**Reading text:**
When we realized that we’re wasting time, we did one relatively simple improvement that helped us a lot. We started showing the reasons why the queued build does not start on the queued build page:
After that we finally started to see that with a large number of builds in the build queue the reason “Waiting for the build queue distribution process” was taking an unusually long time.
In TeamCity, all the queued builds are being processed by a single thread in a loop. So the waiting reason “Waiting for the build queue distribution process” basically shows how much time TeamCity was processing other builds in the queue before it reached the current build.
In a bit simplified form the process is as follows:
- Run an optimization algorithm and remove all the obsolete build chains (a build chain is obsolete if a newer build chain with more recent set of changes is also in the queue).
- Enter the loop over the queued builds.
- For a queued build:
3.1. Schedule a checking for changes operation or obtain a fresh copy of settings from the version control.
3.2. Check preconditions: whether all dependencies are finished, or resources have become available, etc.
3.3. Find idle compatible agents and schedule start of the new cloud agents if necessary.
3.4. If an idle agent exists, check whether we really need to start the build, or maybe we can reuse an already running or a finished one.
3.5. If the build should be started: remove it from the queue, and schedule it’s start in a separate thread.
4.Go to Step 1.
Not all the parts of this process were visible as waiting reasons. Some parts were too low level to be shown in the user interface. But it made sense to add metrics for each of these operations so that we could show them on the Grafana dashboard.
It took some trial and error until we started to see how much time different stages were occupying.
We already knew that the queue processing time was usually much smaller than the delays observed by the users. For instance, when they claimed that their build was in the queue for 40 minutes, the entire queue could be processed by the server for about 5 minutes (this is not fast at all, but it’s not 40 minutes either). Newly added metrics confirmed it once again: the delays are significantly smaller than those reported by the users. But why are the observed delays so high?
But then we figured out that there are many users who constantly use the "move to top" action in the build queue. Probably there are also automatic scripts which put builds to the top of the queue. So the builds of those who ended up complaining about huge delays were probably constantly overtaken by builds of their colleagues. These "moved to the top" builds were taking all the agents too. No wonder other builds could not start for much longer.
Further analysis of the queue behavior showed that some builds could take a lot of time to process, while others were able to start immediately. It was not yet clear why, but given that the queue is processed by a single thread this raises a valid concern about fairness of the build queue. Why should some build wait for minutes just because some other project constantly triggers a lot of builds?
We were not able yet to pinpoint the root cause of the general slowness, but we still needed to provide a proper service to our users. As a temporary measure we decided to add a per-project limit for a number of queued builds to process by a single iteration.

**Record set:**

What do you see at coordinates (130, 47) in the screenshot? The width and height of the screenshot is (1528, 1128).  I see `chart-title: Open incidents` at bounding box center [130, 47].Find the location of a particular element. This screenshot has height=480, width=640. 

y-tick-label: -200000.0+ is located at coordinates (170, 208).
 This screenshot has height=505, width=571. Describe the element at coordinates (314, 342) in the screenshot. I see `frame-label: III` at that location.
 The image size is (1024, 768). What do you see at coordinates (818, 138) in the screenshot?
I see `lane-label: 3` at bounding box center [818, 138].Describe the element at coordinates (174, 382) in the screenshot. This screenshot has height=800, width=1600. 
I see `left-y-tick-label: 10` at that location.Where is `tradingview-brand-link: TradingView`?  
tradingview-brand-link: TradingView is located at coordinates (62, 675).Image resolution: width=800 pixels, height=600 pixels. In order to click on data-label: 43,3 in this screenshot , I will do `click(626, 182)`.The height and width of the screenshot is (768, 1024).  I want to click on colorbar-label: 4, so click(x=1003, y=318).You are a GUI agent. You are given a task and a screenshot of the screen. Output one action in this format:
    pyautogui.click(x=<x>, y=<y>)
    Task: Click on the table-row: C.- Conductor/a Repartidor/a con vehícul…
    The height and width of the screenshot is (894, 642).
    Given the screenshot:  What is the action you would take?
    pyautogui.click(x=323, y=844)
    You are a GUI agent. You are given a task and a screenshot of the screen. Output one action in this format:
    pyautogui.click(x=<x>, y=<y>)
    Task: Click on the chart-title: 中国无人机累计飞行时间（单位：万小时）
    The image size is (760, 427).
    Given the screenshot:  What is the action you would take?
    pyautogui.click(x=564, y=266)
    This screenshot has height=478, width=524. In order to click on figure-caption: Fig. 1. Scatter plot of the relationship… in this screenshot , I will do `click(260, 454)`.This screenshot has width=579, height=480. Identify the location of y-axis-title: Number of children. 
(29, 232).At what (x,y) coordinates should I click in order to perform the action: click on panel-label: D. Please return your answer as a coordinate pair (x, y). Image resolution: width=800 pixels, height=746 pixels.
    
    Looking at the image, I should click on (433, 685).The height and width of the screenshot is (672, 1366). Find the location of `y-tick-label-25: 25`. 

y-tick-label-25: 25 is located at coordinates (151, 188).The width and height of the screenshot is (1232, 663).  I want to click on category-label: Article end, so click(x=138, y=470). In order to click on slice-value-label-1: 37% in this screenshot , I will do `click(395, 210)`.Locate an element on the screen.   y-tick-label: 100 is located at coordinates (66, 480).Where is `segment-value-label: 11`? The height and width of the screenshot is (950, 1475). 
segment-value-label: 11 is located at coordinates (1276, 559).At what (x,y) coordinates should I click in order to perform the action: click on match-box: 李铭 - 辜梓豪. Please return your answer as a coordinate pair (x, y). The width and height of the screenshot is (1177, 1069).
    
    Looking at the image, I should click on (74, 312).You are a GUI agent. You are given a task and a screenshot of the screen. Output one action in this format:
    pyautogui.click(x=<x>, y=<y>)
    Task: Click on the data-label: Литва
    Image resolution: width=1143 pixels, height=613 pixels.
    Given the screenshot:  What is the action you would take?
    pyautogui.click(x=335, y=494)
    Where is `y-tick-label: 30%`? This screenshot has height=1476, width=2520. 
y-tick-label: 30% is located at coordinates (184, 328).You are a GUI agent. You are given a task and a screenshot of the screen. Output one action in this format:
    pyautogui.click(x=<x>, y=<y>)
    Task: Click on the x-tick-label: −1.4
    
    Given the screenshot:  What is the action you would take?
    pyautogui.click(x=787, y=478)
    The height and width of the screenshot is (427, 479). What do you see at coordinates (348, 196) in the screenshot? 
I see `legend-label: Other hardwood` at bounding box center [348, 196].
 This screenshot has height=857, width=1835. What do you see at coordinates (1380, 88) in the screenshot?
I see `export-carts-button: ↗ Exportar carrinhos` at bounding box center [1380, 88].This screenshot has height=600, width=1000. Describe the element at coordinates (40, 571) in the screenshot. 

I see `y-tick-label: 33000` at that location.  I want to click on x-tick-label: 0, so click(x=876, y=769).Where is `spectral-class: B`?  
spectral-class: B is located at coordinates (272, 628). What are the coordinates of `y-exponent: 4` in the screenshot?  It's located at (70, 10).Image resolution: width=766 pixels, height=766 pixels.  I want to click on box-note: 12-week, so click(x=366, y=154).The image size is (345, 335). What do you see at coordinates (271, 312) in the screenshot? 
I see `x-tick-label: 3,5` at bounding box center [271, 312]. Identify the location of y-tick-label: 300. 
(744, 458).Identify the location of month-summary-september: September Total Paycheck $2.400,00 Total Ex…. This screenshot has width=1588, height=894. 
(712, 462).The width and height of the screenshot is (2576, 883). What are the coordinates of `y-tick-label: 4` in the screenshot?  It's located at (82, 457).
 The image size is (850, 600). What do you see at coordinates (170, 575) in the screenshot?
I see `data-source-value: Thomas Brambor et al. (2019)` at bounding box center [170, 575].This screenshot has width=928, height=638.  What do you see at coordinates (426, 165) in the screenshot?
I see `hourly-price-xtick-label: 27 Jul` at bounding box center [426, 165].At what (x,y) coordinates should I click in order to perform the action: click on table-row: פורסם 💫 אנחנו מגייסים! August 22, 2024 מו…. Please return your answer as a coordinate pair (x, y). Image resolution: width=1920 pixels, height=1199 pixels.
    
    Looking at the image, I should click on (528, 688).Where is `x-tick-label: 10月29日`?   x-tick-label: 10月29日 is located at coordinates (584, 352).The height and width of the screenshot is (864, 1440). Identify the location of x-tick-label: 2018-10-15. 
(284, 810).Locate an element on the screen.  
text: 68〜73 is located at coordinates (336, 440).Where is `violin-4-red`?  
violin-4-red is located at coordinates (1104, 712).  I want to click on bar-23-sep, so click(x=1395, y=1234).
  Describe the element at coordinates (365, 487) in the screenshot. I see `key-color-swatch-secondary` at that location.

**Exercises to complete:**
1) Retype everything in the TeamCity build queue text from "In a bit simplified" down to "in the queue).", word for word.
2) Extend the TeamCity build queue text, going on from its last sentence.
The records are separate from the TeamCity build queue text.

**Solved tasks:**
1)
In a bit simplified form the process is as follows:
- Run an optimization algorithm and remove all the obsolete build chains (a build chain is obsolete if a newer build chain with more recent set of changes is also in the queue).

2)
For instance, we could say that the server processes not more than a 100 queued builds for a top level project such as IntelliJ IDEA per single iteration of the loop. This would allow us to limit the resources spent on a single project and make the process more fair.
Once implemented, some of the projects with lots of triggered builds started showing a new waiting reason:
Reached the limit for a number of simultaneously starting builds in this project: 50
With this workaround in place we’ve bought us some time to think about a proper fix as the delays now were at least bearable.
There were extensive discussions about the possibility to parallelize the processing of the queue.
To clarify: processing of the queue is everything besides the actual start of the build on an agent. The start on an agent is where network communication happens and fortunately this part is already out of the main loop and is done in a separate pool of threads. However, it’s not so easy to parallelize the main loop because the builds have to be processed in the order. If a build was moved higher in the build queue then it should start before builds which are placed below. Otherwise this is no longer a queue but rather an unordered collection.
But what if we divide the build queue by agent pools? Within the same set of agents, the queued builds could be handled in the order, but the groups of builds using different sets of agents could be handled in parallel. Well, apparently many projects are residing in several pools. Some of these pools are common with other independent projects. So it was not clear if this division by agents could actually work.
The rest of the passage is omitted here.